On its face, the question of whether a couple dozen billionaires made or inherited their wealth seems trivial. And even by United for a Fair Economy's calculations, the number of "self-made" rich is rising. In 1997, the group calculated that 50 percent of the Forbes list inherited all or part of their fortune.

But the question of what counts as “self-made” is now in the political spotlight after President Barack Obama’s “you didn’t build that” comments and attacks on Mitt Romney’s family privilege.

United for a Fair Economy breaks down the Forbes list using a baseball analogy. It says 35 percent of the list was born in the “batter’s box,” with a lower-middle class or middle-class background.

That includes people like Larry Ellison of Oracle , who was born in a lower-middle class part of Chicago. It also includes Harold Hamm, a one-time gas-station attendant who built an oil and gas empire.

The report says 22 percent of the list were born on first base: they came from a comfortable but not rich background and might have received some start-up capital from a family member. This group includes Mark Zuckerberg and hedge funder Louis Bacon, who started Moore Capital Management with help from a small inheritence.

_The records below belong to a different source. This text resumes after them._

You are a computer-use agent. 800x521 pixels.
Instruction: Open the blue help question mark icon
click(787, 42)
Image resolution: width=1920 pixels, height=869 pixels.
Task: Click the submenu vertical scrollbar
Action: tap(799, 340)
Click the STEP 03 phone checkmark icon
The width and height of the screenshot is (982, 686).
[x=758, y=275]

Only 11.5 percent were born on second base, the report says. Second base is defined as people who inherited a medium sized company or more than $1 million or got “substantial” start-up capital from a business or family member. (Read more: Millionaire Parents Say Kids Are Not Fit to Inherit)

This group includes Donald Trump, who built on his father’s real-estate business, and Donald Schneider who inherited the Schneider International trucking company.

The report says 7 percent were born on third base, inheriting more than $50 million in wealth or a big company. The report includes Charles Koch and Charles Butt on third base.

The report says 21 percent were born on home plate, inheriting enough money to make the list. The home-basers include Forrest Mars Jr. and Bill Marriott. The report listed 3.25 percent as “undetermined,” meaning there was insufficient information on their financial background.

How do you define “self-made” wealth? Can you inherit your dad’s company and still be self-made?